“Durante a pandemia ouvíamos dos médicos (com razão) de que a política pública sanitária deveria se pautar com base em evidências e esse deve ser o mote para o Direito também.” A frase, citada por Luciano Timm, professor do Mestrado Profissional da FGV Direito SP, resume categoricamente o desafio enfrentado por empresas e pelo sistema de justiça brasileiro: a tentativa de racionalização, por meio do combate à chamada litigância predatória, incentivada por um conjunto de fatores que permitem o ingresso de ações fraudulentas ou abusivas no Poder Judiciário que sobrecarregam sobremaneira a prestação do serviço público a quem realmente precisa.
Um dos caminhos para lidar com a questão passa tanto pelo desenvolvimento de estratégias que possam tanto sensibilizar o Judiciário e a própria Ordem dos Advogados do Brasil (OAB) quanto por medidas preventivas e de monitoramento para inibir que novas demandas sejam apresentadas. O tema foi assunto do encontro “Reflexões sobre Litigância Estratégica”, coordenado por Luciano Timm e Ana Paula Nani, mestre em Direito pela FGV Direito SP, no dia 6 de agosto. O evento reuniu representantes da magistratura, da academia, da advocacia e de empresas para compartilhar experiências e reflexões que contribuam para inibir o uso de práticas predatórias sem prejudicar as demandas com fundamento.

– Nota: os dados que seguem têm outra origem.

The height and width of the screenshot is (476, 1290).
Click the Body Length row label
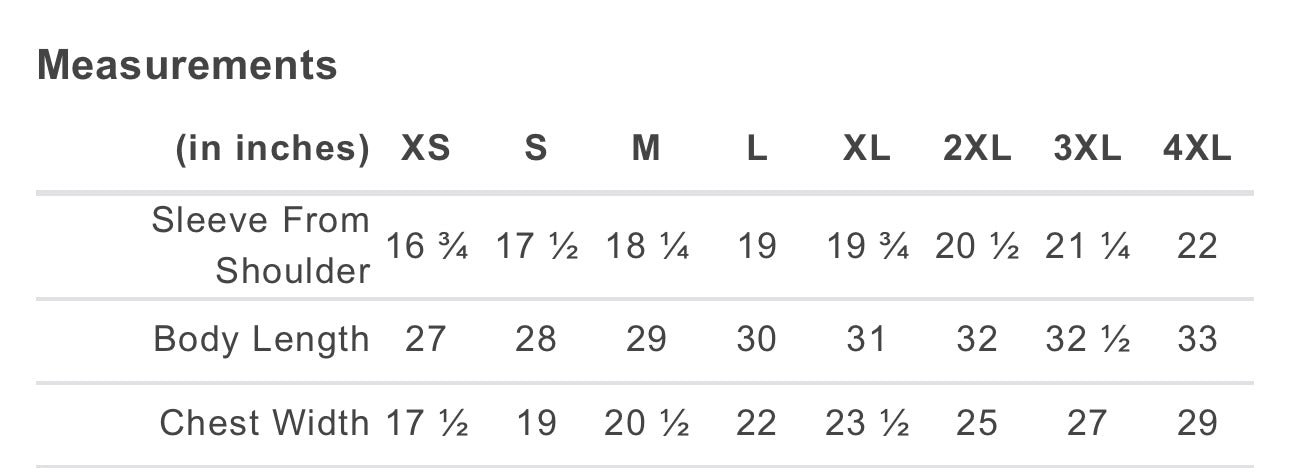261,340
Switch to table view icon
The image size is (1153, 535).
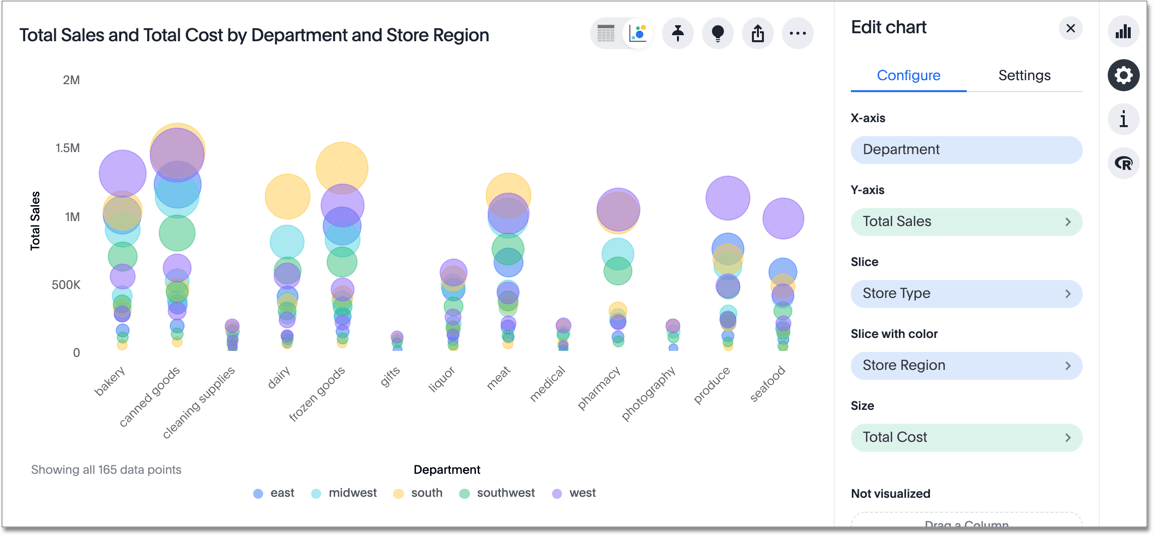point(606,34)
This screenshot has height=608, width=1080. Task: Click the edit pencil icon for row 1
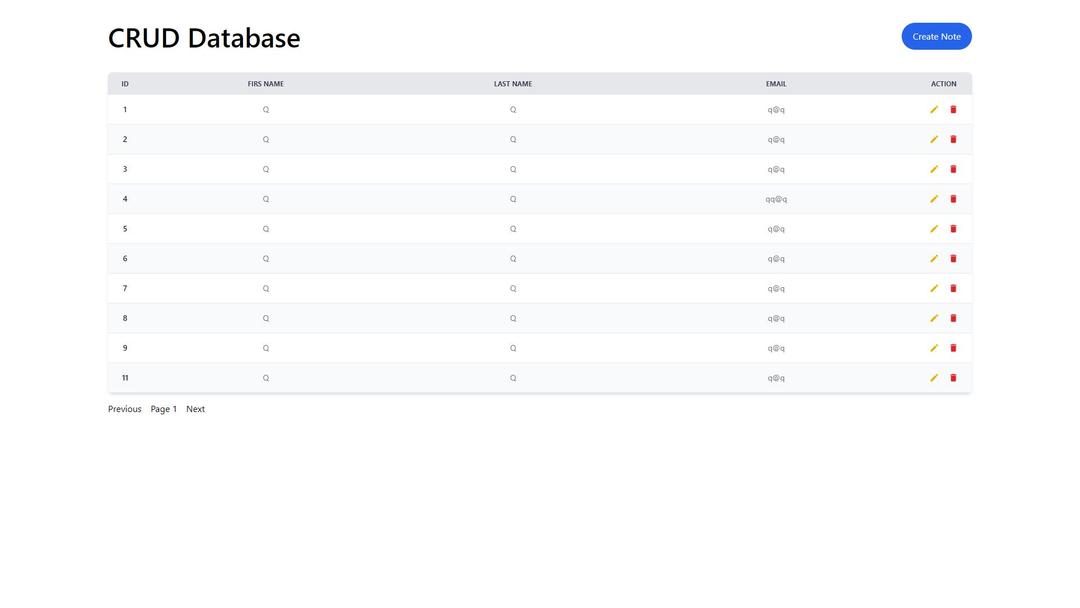[934, 110]
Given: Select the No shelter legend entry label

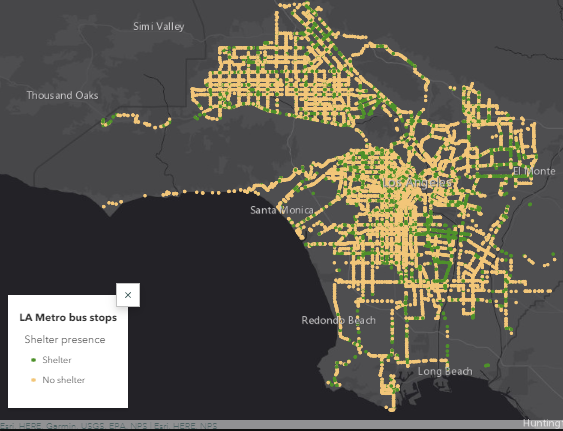Looking at the screenshot, I should pyautogui.click(x=64, y=380).
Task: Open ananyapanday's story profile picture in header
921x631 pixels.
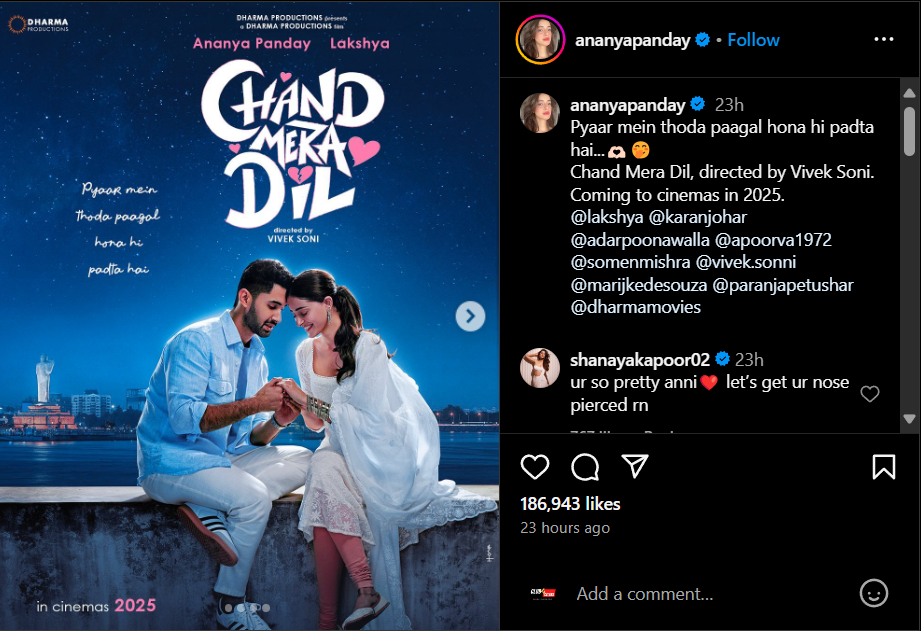Action: tap(540, 40)
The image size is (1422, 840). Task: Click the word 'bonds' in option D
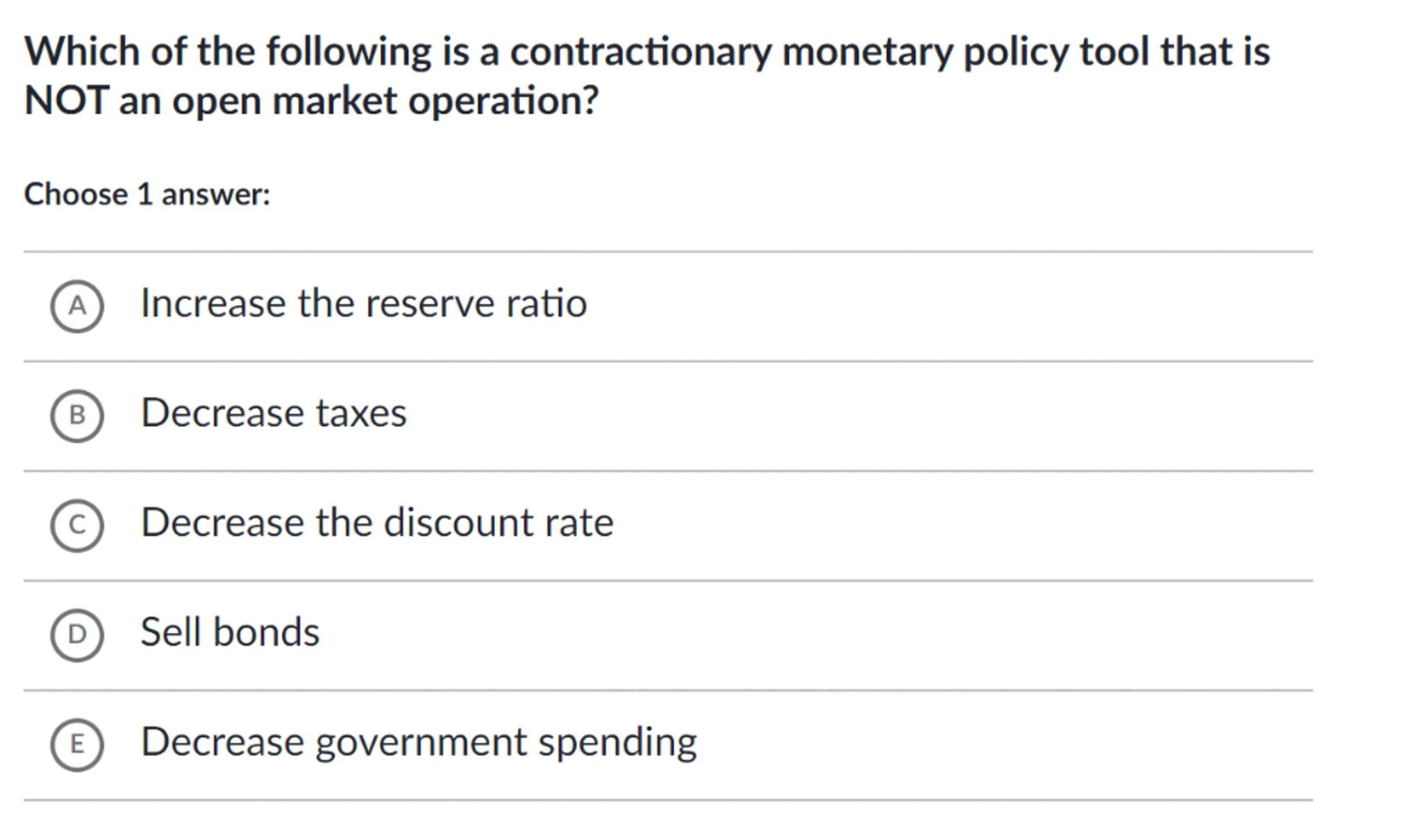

Ana Paula Nani, que também é professora na ESPM, destacou alguns indicativos que caracterizam demandas predatórias, identificados pela Corregedoria Nacional de Justiça: quantidade expressiva e desproporcional aos históricos estatísticos de ações propostas por autores residentes em outras comarcas/subseções judiciárias; petições iniciais acompanhadas de um mesmo comprovante de residência para diferentes ações; petições iniciais sem documentos comprobatórios mínimos das alegações ou documentos não relacionados com a causa de pedir; procurações, contestações e recursos genéricos e distribuição de ações idênticas. “Essa inflação de demandas contribui para o custo do sistema de Justiça brasileiro, considerado um dos mais caros do mundo, e afeta a eficiência na prestação de serviços à população”, avalia Luciano Timm.
Partindo dessas premissas, o evento contou com a participação de Maria Rita Rebello Pinho Dias, juíza da Vara de Falências e Recuperações Judiciais da Capital do Tribunal de Justiça de São Paulo (TJSP); Renato Chagas Machado, gerente executivo jurídico da Diretoria Jurídica do Banco do Brasil; Murilo Meneghetti Nassif, senior legal manager na Sanofi; Humberto Chiesi, Legal Director of Dispute Resolution da Latin America no Mercado Livre; e Thomas Conti, economista e cientista de dados e professor do Insper.
Humberto Chiesi, do Mercado Livre, apresentou os desafios de atender a demandas que são gigantescas: “São 54 compras realizadas por segundo no mundo, mais da metade no Brasil e, por hora, são criados ou alterados mais de 140 mil anúncios, o que gera uma alta litigância”.
O executivo também contextualizou essas informações dentro das atividades do Judiciário, citando dados do Conselho Nacional de Justiça (CNJ) de 2023, que informam um número de 118 milhões de processos que tramitaram na Justiça, contabilizando R$ 132 bilhões de custo. “O número de processos é mais que o dobro da Índia, país referência no estudo de litigância predatória e com uma população sete vezes maior que a do Brasil. Um estudo, que reuniu 53 países de diversos continentes e características econômicas distintas, apontou que a média de participação dos custos com Judiciário é de 0,4% do tesouro nacional, enquanto a do Brasil chega a 1,6%”, diz.
Chiesi conta que há um ano e meio o Mercado Livre adotou uma prática de monitoramento para identificar os focos de litigância predatória e, a partir de então, partiu para uma campanha de esclarecimento junto à Justiça, OAB e junto à população que é procurada por advogados para entrar com práticas predatórias.
O resultado foi que, nesse período, houve uma redução de 50% na entrada de ações na Justiça e um total de 573 decisões alegando litigância de má-fé, que rendeu uma economia de R$ 1 milhão de reais às empresas.
O tema é relevante e merece ser mais bem estudado, sobretudo a partir de evidências empíricas, afirmam Timm e Nani. Afinal, há sinais de que essa litigância abusiva acaba favorecendo poucos advogados em detrimento da maioria da classe profissional, em função dos efeitos concentracionistas no mercado que uma industrialização do litígio gera, por vezes até associada a fundos de investimento.